Petitioner, who was allegedly injured as a result of exposure to asbestos during the course of his employment as a pipefitter, settled his claim against Babcock & Wilcox, a boiler manufacturer, for $3,500. The settlement was apparently done in March *9821989 without the consent of the workers’ compensation carriers involved in petitioner’s civil suits against approximately 30 manufacturers and distributors of asbestos products. This lack of consent was raised at a workers’ compensation hearing in May 1989. In June 1989, a Workers’ Compensation Law Judge (hereinafter WCLJ) concluded that consent was not necessary because none of the carriers accepted coverage of the case.
The case was continued and, in November 1992, a Workers’ Compensation Board panel concluded that petitioner suffered from an "obstructive pulmonary process” that was causally related to asbestos exposure. In April 1994, after full Board review, the November 1992 decision was rescinded. The new decision concluded, inter alia, that further development of whether petitioner suffered from an asbestos-related lung disease was required. It was also determined that petitioner’s failure to obtain the carriers’ consent to the settlement with Babcock & Wilcox or to seek nunc pro tunc court approval barred him from receiving workers’ compensation benefits "until such time that further evidence in [petitioner’s] favor is submitted concerning this matter”. In July 1994, petitioner commenced this proceeding requesting that the settlement with Babcock & Wilcox be approved nunc pro tunc. Petitioner also sought prospective approval of other proposed settlements. Supreme Court granted the petition prompting this appeal by the employer and certain of the carriers (hereinafter collectively referred to as respondents).
Initially, we reject respondents’ contention that petitioner’s application should be dismissed because it failed to comply with certain statutory requirements (see, Workers’ Compensation Law § 29 [5]). Although there is a lack of technical compliance, most of the required information is contained in the record. As we have previously noted, "the Workers’ Compensation Law should be liberally construed in favor of the employee and an overly legalistic approach thereto should be avoided” (Matter of Spurling v Beach, 93 AD2d 306, 308-309, lv denied 64 NY2d 605). We also reject respondents’ claim that the delay in seeking court-ordered approval renders the matter untimely. The delay was not the result of petitioner’s neglect (see, Merrill v Moultrie, 166 AD2d 392, lv denied 77 NY2d 804). The initial determination of the WCLJ in June 1989 that carrier consent was not required remained the law of the case until it was overturned by the Board in 1994. As a result of the Board’s 1994 decision, petitioner promptly commenced this proceeding. Furthermore, respondents failed to demonstrate any prejudice {see, supra).

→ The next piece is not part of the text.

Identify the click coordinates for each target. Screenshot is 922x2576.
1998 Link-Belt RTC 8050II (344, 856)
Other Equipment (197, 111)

*983We likewise find no error in Supreme Court’s granting the nunc pro tunc order or in approving the prospective settlements. Respondents have offered no evidence to dispute petitioner’s assertion that he will be unable to prove causation with respect to all but one of the third-party defendants. As Supreme Court pointed out, the Board’s 1994 decision indicated that there was a question as to whether petitioner was exposed to asbestos at prior job sites with previous employers. This also, supports petitioner’s claim that he will not be able to meet his burden of proof against the peripheral manufacturers with whom he wishes to settle.
Respondents’ remaining arguments have been considered and rejected as unpersuasive.
Mercure, Crew III, White and Casey, JJ., concur. Ordered that the order is affirmed, with costs.